С трудом отвел глаза и встретился с другими глазами, в которых прочел свою боль и горе. И внезапно, еще не успев осознать, увидел одно родное лицо, другое… Отовсюду приехали мои братья, дети Антона Семеновича, люди, которых он, как и меня, вырастил. Могу ли я сказать – стало легче? Нет. Но будто горячая волна окатила сердце – теперь я мог дышать. Я обрел способность видеть и слышать. И в эту минуту кто-то крепко сжал мою руку. Я оглянулся. Передо мной стоял Репин. Я не вдруг узнал его. Он вырос, вытянулся, лицо стало взрослее, старше. Но самое важное – другим было выражение этого лица, по-иному, смотрели глаза.
– Я узнал из газет, – прошептал он. – И хотел проститься. И знал, что увижу вас, вот и приехал.
Я ответно сжал его руку.
…Похоронили Антона Семеновича.
Месяц спустя у нас с Галей родился сын. Мы назвали его Антоном.
Уже больше года с нами не было Мити. Уже больше года он недвижно лежал после операции, и все еще никто не мог сказать, будет ли он видеть. Каждое утро и каждый вечер этого года я встречал мыслью о нем, с нею я просыпался, с ней засыпал. Новая боль – смерть Антона Семеновича – не притупила старой боли, а, пожалуй, даже сделала ее острее. А дни шли своим чередом.

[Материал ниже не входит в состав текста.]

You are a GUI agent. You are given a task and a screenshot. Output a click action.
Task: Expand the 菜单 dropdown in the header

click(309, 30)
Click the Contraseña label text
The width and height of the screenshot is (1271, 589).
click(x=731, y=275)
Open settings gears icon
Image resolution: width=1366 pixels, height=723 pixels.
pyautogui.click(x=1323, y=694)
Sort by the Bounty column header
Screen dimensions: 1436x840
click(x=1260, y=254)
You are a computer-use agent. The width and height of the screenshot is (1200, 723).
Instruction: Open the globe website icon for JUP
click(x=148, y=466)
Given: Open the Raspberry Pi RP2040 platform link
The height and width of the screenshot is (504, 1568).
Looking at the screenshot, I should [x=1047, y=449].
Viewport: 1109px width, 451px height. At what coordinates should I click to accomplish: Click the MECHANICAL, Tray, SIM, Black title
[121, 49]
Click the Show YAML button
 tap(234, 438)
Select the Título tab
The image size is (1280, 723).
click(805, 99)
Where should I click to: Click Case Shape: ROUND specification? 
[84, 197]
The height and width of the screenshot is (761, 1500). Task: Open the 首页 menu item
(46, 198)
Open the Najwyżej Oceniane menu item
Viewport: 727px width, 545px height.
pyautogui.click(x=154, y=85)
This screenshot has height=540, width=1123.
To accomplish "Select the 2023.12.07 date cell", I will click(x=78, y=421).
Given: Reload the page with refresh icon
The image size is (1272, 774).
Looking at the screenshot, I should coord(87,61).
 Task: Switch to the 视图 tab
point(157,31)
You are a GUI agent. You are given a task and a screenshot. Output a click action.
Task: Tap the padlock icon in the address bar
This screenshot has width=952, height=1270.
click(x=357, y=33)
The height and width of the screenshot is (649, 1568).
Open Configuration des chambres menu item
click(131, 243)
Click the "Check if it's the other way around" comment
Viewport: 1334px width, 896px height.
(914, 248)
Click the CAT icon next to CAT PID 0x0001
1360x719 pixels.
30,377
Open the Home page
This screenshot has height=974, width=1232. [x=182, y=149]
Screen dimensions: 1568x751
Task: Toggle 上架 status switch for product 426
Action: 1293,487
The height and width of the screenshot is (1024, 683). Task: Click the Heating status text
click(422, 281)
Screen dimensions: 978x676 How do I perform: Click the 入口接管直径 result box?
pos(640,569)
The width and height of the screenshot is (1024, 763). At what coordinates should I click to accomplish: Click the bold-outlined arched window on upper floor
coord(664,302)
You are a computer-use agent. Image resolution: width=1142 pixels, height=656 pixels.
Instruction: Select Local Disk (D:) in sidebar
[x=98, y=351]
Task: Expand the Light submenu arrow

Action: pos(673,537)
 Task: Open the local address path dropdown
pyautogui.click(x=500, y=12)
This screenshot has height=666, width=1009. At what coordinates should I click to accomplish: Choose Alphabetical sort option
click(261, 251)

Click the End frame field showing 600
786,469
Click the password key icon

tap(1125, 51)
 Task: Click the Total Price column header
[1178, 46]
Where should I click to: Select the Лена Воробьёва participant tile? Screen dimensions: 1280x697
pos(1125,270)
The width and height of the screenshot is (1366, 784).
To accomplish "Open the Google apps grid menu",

Это была горячая весна. Наших десятиклассников мы освободили от работы в мастерских. Только Якушев продолжал работать.
– Я и то и другое успею, Семен Афанасьевич! А без мастерской мне скучно будет, – говорил он, открыто встречая мой взгляд, и я устыдился, поймав себя на мысли, что это он, может быть, просто не хочет терять зарплату.
На книжке у Виктора лежало больше, чем у любого из ребят. Он давно уже купил себе и хороший костюм, и тонкой кожи башмаки, и шелковую рубашку, и такой синий в едва заметную голубую полоску галстук, что девочки ходили смотреть и только ахали… И все же в эту горячую пору, когда была дорога каждая минута, он продолжал работать в мастерской. Неужели же только для того, чтобы прибавить еще и к своим сбережениям? Не хотелось мне так думать. Может, и правда любовь к своему мастерству в нем сильнее? Не знаю. Помнится, я сказал ему, что нельзя жить, все зажав в кулаке, – это и людям противно, и самому не на пользу. Он ответил, не глядя в глаза, что ему поддержки ждать не от кого – родителей нет, а с тетки и своих детей довольно.
«Ну, а другие ребята как же?» – «Вот и наплачутся», – ответил он жестко.
Почему это сидело в нем так глубоко? – думал я. Почему не ушло с годами, которые он провел среди нас? И почему страсть к накоплению оказалась такой живучей, такой стойкой? Неужели то, что было в раннем детстве: легкомыслие отца, вынужденная расчетливость матери, кричащая разница между тем, как жила его семья и семья тетки, – неужели все это запечатлелось так глубоко, так неискоренимо? Галя говорит: «Надо, чтоб он понял радость, которую испытывает человек, когда он щедр». Но как этому научить?
Виктор умен, знает и любит книгу, он чуток – слышит другого человека, угадывает его иногда и без слов, всегда одним из первых улавливает перемену в моем или Галином настроении. Может быть, я преувеличиваю – и не так в нем сильно то отвратительное и чужое?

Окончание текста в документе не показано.